Configuring automatic backups

There are a variety of backup settings you can configure for an environment, including when backups should be taken, the cloud provider you’re using for backups, the compression format, and the version of the ClickHouse backup tool to use.

To configure backups for an environment, click the Environments tab on the left to see a list of all your environments:

List of environments

Select an environment, click the vertical dots icon, then choose Edit from the menu:

Editing an environment

The Environment Details dialog will appear; click on the Backups tab to configure your backup infrastructure:

The Backups tab on the Environment Details dialog

There are several options that apply to any environment, we’ll cover those elements first.
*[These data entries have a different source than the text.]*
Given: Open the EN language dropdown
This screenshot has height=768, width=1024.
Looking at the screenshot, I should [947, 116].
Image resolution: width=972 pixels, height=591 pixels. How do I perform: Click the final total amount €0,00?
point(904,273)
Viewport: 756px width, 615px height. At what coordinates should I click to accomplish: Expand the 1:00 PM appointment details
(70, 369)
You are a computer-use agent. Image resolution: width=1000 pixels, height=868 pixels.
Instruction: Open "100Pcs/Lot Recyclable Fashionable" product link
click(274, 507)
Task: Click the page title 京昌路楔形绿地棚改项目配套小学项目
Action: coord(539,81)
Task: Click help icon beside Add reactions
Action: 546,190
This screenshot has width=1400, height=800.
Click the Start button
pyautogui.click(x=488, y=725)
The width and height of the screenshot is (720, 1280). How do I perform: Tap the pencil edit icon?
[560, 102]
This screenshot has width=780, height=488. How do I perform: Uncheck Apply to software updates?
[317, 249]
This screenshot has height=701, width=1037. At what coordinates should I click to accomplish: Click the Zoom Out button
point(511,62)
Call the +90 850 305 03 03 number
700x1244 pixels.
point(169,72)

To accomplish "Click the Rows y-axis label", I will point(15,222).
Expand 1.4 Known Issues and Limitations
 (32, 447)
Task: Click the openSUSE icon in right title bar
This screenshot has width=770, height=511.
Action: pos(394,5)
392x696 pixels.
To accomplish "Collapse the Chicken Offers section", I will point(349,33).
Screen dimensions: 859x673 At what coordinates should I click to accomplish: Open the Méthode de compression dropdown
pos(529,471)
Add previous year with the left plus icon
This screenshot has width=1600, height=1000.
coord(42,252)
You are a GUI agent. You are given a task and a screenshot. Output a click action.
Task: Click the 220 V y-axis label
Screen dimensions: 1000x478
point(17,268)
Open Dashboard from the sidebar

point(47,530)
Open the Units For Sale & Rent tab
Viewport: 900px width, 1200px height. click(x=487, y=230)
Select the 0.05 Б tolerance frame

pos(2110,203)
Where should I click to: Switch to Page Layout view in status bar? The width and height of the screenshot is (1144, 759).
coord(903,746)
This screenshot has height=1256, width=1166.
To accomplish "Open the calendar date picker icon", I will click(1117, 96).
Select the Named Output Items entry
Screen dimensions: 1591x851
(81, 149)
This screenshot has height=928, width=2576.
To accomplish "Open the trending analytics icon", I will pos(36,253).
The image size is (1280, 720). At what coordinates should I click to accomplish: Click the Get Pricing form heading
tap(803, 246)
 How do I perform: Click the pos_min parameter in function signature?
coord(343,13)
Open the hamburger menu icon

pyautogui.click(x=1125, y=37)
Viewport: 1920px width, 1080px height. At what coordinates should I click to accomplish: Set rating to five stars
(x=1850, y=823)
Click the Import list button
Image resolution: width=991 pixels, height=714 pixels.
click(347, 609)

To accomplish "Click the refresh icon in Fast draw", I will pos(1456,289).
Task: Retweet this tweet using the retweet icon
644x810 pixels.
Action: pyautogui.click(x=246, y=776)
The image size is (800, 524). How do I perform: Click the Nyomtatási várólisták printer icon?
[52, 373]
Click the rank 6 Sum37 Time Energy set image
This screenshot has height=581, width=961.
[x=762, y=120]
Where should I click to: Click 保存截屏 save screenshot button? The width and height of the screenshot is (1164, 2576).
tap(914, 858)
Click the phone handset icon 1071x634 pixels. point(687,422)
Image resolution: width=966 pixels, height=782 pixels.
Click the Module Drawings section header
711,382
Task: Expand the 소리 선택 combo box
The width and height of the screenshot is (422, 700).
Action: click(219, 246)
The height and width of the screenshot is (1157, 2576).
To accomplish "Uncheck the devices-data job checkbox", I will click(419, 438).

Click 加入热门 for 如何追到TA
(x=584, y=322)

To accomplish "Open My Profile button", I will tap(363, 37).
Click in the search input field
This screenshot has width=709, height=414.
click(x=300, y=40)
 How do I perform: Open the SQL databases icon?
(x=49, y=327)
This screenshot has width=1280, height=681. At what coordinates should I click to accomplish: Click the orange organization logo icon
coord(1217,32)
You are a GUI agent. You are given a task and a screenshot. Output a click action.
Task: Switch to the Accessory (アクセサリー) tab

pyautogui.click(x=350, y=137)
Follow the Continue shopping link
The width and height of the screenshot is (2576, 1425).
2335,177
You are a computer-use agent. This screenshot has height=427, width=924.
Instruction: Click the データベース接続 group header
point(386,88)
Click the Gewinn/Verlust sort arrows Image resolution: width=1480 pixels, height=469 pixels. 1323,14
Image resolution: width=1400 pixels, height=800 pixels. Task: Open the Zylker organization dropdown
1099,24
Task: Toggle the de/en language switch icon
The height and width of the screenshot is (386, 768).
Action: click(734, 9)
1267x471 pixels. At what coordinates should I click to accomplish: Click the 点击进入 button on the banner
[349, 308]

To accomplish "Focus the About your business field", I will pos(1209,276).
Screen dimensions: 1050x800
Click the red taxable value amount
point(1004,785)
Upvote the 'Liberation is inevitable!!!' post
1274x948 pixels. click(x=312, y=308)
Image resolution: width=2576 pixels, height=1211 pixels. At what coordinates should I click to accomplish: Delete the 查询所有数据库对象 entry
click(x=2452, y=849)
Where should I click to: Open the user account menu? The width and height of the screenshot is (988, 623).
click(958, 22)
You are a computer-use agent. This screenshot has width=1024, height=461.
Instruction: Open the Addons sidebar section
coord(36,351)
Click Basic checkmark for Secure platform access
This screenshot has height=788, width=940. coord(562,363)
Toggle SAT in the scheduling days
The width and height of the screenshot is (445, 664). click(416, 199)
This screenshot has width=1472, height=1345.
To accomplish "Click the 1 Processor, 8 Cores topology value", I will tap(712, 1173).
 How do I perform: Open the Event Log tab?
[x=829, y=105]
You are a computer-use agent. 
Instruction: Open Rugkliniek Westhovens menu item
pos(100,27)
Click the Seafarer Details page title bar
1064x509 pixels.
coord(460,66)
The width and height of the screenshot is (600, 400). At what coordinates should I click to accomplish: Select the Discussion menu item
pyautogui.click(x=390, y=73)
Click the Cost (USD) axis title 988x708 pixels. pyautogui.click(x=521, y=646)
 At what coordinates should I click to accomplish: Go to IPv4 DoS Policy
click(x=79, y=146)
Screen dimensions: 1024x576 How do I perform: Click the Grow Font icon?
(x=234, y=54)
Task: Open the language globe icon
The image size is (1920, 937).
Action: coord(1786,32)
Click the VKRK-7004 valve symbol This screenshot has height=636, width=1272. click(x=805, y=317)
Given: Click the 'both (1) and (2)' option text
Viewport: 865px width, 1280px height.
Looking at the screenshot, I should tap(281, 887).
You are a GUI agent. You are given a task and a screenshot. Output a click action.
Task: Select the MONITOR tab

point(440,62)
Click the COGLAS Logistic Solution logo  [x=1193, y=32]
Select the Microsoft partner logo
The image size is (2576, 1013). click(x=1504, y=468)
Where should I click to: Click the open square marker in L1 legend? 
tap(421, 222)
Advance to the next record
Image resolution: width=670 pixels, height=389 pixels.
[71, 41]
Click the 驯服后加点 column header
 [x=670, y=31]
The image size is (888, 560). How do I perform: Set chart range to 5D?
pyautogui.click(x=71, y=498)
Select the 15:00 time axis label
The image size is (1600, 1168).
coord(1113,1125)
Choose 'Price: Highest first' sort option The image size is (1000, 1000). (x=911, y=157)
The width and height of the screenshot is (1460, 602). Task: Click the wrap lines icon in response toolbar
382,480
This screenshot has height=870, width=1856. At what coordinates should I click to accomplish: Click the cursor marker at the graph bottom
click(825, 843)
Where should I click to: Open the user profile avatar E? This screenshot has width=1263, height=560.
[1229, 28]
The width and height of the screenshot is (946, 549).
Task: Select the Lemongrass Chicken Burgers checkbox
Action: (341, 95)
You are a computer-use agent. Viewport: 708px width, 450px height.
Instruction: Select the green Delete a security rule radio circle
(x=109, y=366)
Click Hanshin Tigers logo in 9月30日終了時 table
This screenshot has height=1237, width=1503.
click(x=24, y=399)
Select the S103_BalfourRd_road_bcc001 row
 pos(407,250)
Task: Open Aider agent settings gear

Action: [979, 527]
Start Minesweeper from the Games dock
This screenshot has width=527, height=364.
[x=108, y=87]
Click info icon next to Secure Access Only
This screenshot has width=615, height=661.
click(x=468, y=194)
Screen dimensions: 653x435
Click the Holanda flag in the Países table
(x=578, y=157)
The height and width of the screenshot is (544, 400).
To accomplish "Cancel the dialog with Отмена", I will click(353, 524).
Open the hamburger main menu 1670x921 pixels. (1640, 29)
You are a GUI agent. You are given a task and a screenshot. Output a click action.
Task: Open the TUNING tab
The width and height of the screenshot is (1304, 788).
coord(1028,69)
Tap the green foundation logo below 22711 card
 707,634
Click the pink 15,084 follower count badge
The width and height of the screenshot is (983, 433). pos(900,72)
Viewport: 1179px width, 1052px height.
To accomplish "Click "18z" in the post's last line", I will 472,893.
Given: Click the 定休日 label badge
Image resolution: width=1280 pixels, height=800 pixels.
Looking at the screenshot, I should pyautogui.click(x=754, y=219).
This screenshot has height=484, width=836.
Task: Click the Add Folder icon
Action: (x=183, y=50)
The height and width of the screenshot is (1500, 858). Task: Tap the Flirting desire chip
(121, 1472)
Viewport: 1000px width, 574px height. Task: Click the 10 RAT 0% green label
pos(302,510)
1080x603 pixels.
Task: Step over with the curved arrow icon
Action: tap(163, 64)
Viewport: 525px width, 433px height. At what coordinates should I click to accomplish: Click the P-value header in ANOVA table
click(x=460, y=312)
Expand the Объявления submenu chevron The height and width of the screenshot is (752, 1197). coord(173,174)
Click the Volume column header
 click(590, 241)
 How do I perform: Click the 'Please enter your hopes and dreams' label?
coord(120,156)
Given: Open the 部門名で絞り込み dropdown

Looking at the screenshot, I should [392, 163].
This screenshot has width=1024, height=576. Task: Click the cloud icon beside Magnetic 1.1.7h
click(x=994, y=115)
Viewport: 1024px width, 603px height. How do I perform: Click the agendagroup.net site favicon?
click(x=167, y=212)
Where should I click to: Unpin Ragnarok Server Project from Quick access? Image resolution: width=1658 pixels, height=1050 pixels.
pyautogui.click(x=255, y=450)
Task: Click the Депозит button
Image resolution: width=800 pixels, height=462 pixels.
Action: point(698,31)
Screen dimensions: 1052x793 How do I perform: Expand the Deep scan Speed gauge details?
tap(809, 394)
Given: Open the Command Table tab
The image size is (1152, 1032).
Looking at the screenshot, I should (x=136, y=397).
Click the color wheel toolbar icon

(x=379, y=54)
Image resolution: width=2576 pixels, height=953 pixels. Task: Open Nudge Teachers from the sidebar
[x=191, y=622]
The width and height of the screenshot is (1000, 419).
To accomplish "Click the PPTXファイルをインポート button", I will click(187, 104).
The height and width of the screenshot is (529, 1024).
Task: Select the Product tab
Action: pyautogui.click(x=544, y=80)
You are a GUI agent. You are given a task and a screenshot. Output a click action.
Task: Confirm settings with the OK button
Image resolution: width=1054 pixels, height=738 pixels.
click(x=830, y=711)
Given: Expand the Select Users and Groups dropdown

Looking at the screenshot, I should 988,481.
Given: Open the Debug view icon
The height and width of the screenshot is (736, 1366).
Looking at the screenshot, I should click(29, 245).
Configuring basic settings

No matter which cloud provider you’re using, these fields appear at the top of the dialog:

Common backup configuration elements

Field details

Turn On Backups

Turns backups on or off, as you would expect.

Backup Schedule

Lets you define days and times when backups should be taken. See Scheduling backups below for the details.

Backup Tool Image

The Docker image name and tag that should be used to create backups. The default is altinity/clickhouse-backup:2.4.14, which uses Altinity’s open-source clickhouse-backup utility.

Compression Format

The default is tar; other options are gzip and zstd. Be aware that creating a tar file has the lowest impact on the CPU, but it creates the largest file because a tar file isn’t compressed. On the other hand, the other compression formats take more CPU cycles to create, but have smaller file sizes. Choose accordingly.

Enable Objects Labeling

If selected, everything in a backup is labeled with the name of the cluster. This can be useful if you’re working directly with the bucket where the backups are stored.

Configuring an external backup

If you have a Bring Your Own Kubernetes (BYOK) ClickHouse cluster, you can configure external backups at AWS, Azure, or GCP. For Bring Your Own Cloud (BYOC) clusters, Altinity configures backups for you.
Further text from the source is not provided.